The tidy output stores the following numbers: the sample mean (estimate), the test statistic (statistic), the P-value (p.value), the degrees of freedom (parameter), and limits for the confidence interval (conf.low and conf.high). The test statistic is the t score that we stored above as t1.
Plot the null distribution.
pdist("t", df = time_test_tidy$parameter,
q = c(-t1, t1),
invisible = TRUE)

- Would you choose to reject or fail to reject the null hypothesis based on the histogram above? Explain your answer.
Notice that pretty much all the data is less extreme than the test statistic \(t = 10.03999\). This backs up our decision to reject the null hypothesis.
Commentary: The pdist command is the same as always except now we use a "t" model. We know there are 1.692310^{4} degrees of freedom, but we might as well use the value stored in the tidy output (the parameter variable) to make our code reusable. Finally, note that q = c(-t1, t1) will plot in both tails of the distribution since we’re running a two-sided test. Of course, since the t score is crazy huge, it doesn’t actually appear in the resulting graph.
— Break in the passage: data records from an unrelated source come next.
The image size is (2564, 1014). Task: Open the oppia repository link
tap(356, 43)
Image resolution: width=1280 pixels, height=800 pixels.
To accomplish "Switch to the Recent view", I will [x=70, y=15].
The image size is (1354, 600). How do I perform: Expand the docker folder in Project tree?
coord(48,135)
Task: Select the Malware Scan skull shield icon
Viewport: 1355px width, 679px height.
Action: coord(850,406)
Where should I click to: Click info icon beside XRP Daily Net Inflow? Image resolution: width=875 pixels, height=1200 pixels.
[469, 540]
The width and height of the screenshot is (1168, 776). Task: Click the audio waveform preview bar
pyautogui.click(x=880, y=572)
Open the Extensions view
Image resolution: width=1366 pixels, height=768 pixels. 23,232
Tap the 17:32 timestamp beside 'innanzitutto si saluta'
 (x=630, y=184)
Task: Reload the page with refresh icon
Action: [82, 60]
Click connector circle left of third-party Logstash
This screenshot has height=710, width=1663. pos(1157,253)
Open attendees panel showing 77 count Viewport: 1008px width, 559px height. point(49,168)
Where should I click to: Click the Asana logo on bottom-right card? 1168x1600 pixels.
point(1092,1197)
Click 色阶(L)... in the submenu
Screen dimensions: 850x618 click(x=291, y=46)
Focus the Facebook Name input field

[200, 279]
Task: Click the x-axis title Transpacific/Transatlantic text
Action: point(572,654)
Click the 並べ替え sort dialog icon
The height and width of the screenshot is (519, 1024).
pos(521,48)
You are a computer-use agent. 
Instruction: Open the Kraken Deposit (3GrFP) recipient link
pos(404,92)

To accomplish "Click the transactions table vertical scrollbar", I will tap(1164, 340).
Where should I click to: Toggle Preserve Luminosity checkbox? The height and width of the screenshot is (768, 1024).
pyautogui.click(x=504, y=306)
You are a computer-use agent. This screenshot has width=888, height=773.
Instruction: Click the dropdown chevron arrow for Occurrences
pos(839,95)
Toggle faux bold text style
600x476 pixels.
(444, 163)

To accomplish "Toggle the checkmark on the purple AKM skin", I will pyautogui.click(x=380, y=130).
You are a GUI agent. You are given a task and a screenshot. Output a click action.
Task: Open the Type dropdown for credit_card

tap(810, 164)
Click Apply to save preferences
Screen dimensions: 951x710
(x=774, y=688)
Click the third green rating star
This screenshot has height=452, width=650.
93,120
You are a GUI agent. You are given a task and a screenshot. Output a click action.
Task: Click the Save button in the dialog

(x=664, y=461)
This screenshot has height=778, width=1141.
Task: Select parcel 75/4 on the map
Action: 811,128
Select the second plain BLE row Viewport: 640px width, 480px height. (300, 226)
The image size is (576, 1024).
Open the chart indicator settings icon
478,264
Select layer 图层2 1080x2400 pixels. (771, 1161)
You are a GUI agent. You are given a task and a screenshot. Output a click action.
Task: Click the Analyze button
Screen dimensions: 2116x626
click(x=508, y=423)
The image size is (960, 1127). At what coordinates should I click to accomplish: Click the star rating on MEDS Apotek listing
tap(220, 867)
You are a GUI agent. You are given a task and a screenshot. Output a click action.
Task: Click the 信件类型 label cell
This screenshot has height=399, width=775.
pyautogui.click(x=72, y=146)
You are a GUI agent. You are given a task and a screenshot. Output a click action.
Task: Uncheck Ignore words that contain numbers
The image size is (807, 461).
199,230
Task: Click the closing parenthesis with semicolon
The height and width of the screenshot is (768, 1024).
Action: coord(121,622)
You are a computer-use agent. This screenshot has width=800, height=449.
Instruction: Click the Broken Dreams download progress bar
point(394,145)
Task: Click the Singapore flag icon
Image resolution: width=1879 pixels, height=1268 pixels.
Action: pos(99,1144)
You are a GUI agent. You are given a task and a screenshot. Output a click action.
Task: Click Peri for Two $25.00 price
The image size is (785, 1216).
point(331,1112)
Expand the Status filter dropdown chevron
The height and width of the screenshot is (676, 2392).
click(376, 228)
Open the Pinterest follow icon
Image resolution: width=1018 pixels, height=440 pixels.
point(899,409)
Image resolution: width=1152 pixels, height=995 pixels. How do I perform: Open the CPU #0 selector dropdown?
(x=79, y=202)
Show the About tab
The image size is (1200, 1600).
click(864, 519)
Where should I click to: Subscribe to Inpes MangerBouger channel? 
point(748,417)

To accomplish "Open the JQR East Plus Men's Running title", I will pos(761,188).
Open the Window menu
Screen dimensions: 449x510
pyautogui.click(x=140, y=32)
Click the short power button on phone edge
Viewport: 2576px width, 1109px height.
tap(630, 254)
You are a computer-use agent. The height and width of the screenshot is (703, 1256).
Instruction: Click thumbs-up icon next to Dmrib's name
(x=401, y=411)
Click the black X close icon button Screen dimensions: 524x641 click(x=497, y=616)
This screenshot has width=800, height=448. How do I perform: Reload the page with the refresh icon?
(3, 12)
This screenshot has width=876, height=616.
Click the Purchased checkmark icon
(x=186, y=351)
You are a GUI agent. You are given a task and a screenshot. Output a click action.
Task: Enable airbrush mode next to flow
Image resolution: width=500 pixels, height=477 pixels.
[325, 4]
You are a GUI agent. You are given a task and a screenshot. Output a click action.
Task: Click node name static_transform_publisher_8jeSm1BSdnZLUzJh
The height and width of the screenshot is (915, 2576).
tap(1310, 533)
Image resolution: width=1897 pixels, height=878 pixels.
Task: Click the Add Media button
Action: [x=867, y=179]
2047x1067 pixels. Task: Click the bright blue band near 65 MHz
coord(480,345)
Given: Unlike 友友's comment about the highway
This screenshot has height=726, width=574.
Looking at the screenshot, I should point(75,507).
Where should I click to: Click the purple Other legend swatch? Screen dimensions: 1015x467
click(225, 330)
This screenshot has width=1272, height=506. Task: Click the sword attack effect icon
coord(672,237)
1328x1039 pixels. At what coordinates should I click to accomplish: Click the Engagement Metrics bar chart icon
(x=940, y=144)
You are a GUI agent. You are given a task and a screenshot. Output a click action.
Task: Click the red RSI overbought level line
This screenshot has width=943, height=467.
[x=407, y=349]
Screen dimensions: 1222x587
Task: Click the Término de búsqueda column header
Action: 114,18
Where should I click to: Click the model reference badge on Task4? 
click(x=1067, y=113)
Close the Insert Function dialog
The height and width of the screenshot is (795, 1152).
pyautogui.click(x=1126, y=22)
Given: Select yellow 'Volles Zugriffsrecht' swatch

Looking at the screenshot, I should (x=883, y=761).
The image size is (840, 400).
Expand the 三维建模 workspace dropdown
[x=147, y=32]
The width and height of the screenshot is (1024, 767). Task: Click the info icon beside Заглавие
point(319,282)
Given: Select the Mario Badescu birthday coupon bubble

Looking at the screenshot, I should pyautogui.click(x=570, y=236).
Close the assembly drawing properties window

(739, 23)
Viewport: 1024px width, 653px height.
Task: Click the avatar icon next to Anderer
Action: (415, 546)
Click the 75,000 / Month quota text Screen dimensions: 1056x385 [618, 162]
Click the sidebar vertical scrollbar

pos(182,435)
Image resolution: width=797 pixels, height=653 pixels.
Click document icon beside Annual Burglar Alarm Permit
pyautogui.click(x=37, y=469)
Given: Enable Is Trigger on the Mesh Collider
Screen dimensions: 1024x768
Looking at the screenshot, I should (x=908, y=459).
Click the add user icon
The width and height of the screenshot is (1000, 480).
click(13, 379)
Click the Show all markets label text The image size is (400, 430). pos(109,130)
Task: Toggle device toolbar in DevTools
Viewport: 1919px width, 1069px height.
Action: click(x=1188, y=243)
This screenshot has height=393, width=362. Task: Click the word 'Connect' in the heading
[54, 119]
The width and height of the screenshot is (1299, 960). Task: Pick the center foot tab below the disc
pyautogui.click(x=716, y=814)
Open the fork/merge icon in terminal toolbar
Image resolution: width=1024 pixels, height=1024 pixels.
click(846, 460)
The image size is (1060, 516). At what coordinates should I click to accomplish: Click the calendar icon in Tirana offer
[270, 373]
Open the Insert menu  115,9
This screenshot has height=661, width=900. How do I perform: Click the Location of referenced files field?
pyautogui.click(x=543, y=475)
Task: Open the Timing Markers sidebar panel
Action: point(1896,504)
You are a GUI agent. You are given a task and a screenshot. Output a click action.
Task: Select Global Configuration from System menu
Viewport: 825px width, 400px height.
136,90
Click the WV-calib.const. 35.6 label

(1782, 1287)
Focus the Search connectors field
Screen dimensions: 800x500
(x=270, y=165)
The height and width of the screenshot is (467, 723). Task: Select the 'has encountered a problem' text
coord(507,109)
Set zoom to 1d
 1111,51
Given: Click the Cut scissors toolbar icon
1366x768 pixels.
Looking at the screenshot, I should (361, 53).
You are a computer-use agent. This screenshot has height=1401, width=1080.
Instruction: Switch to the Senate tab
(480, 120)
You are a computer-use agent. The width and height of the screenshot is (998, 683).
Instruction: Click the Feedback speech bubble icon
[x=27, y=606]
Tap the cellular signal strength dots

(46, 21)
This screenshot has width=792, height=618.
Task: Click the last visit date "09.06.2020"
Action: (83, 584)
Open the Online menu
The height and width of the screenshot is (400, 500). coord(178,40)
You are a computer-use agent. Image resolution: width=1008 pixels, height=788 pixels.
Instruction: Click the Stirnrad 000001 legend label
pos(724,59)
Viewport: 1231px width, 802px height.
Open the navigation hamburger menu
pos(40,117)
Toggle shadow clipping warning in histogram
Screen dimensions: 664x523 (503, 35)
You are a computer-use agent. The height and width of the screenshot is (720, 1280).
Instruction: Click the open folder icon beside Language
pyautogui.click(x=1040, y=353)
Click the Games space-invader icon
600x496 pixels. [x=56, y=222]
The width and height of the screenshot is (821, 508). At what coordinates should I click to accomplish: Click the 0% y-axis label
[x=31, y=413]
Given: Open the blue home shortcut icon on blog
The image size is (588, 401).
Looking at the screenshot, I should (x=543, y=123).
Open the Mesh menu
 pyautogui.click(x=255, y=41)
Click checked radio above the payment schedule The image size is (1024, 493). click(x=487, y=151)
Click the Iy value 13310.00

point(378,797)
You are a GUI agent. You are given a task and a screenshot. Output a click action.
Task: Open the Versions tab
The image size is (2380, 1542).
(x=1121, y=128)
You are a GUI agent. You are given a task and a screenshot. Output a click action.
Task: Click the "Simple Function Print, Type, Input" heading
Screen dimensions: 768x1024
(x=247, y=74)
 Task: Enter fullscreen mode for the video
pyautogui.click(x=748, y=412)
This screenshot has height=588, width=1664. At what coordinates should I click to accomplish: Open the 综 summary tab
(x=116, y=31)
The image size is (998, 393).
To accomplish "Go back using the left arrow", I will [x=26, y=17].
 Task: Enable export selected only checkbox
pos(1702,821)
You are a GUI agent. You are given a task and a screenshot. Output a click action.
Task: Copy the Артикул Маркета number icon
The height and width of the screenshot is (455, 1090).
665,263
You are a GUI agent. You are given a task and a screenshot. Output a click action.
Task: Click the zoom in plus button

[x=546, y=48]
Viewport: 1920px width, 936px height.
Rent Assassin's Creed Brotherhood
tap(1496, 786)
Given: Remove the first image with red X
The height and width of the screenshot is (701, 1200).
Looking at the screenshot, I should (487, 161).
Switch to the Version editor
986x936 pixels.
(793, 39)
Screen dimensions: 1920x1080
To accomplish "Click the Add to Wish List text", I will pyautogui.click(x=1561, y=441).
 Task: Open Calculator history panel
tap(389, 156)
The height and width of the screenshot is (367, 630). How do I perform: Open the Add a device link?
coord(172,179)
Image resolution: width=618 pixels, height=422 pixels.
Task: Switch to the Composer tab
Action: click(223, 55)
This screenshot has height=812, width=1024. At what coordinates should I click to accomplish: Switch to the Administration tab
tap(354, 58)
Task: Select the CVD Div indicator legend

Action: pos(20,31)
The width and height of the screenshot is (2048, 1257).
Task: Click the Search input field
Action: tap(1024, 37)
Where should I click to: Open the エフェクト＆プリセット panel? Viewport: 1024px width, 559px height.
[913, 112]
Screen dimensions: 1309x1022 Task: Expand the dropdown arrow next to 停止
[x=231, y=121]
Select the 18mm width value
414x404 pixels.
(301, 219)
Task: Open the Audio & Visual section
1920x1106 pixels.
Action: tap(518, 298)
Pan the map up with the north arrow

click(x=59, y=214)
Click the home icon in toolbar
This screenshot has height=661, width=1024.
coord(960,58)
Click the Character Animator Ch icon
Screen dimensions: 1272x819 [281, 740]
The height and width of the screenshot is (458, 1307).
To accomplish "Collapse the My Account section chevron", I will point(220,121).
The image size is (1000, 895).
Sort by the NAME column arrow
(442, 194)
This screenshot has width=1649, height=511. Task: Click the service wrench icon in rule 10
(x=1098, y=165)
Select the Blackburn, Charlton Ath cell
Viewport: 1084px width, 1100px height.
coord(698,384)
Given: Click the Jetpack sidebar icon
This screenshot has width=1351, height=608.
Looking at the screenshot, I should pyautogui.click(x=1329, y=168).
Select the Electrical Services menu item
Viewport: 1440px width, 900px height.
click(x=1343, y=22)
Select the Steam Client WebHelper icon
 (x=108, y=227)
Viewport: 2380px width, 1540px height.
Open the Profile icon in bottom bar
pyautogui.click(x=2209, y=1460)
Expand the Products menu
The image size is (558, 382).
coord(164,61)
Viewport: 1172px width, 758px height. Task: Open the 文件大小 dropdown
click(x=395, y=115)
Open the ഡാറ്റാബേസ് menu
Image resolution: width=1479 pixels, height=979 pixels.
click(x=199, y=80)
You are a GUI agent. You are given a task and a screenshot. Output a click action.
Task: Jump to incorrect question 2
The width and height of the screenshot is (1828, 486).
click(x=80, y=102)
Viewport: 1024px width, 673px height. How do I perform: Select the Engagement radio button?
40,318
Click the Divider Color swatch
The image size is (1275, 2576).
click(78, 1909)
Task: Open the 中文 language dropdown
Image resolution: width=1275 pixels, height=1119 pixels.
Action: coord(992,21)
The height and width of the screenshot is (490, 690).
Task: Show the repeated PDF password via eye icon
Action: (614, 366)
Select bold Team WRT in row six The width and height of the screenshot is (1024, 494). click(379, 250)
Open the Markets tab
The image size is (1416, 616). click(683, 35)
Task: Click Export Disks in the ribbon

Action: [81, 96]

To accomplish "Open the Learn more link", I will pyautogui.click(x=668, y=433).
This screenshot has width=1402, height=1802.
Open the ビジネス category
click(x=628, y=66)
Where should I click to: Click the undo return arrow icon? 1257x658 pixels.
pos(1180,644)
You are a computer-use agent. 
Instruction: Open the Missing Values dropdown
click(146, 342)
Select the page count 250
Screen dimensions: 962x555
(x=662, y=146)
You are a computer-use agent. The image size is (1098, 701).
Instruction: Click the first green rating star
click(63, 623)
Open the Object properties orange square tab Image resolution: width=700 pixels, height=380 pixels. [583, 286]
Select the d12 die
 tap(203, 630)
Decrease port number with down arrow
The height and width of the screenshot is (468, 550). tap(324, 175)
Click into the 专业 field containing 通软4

Calculate and interpret the P-value.
P1 <- time_test_tidy$p.value
P1
[1] 1.18438e-23
\(P < 0.001\). If US runners truly averaged a time of \(93.29\) minutes, there would be a 1.1843810^{-21}% chance of seeing data at least as extreme as what we saw.
Commentary: When the P-value is this small, remember that it is traditional to report simply \(P < 0.001\).
Conclusion
State the statistical conclusion.
We reject the null hypothesis.
State (but do not overstate) a contextually meaningful conclusion.
Identify the possibility of either a Type I or Type II error and state what making such an error means in the context of the hypotheses.
Confidence interval
Check the relevant conditions to ensure that model assumptions are met.
Conditions for using the t distribution
Random
10%
Nearly normal: satisfied if either
We expect to see at least 10 successes/failures in each category, and there isn’t much skew; or
Our sample size is at least 30, and there’s no more than moderate amounts of skew.
- Are the conditions for using a \(t\) distribution satisfied for this dataset?
Calculate the confidence interval.
time_test_tidy$conf.low
[1] 94.27922
time_test_tidy$conf.high
[1] 94.75917
State (but do not overstate) a contextually meaningful interpretation.
Explain how the confidence interval reinforces the conclusion of the hypothesis test.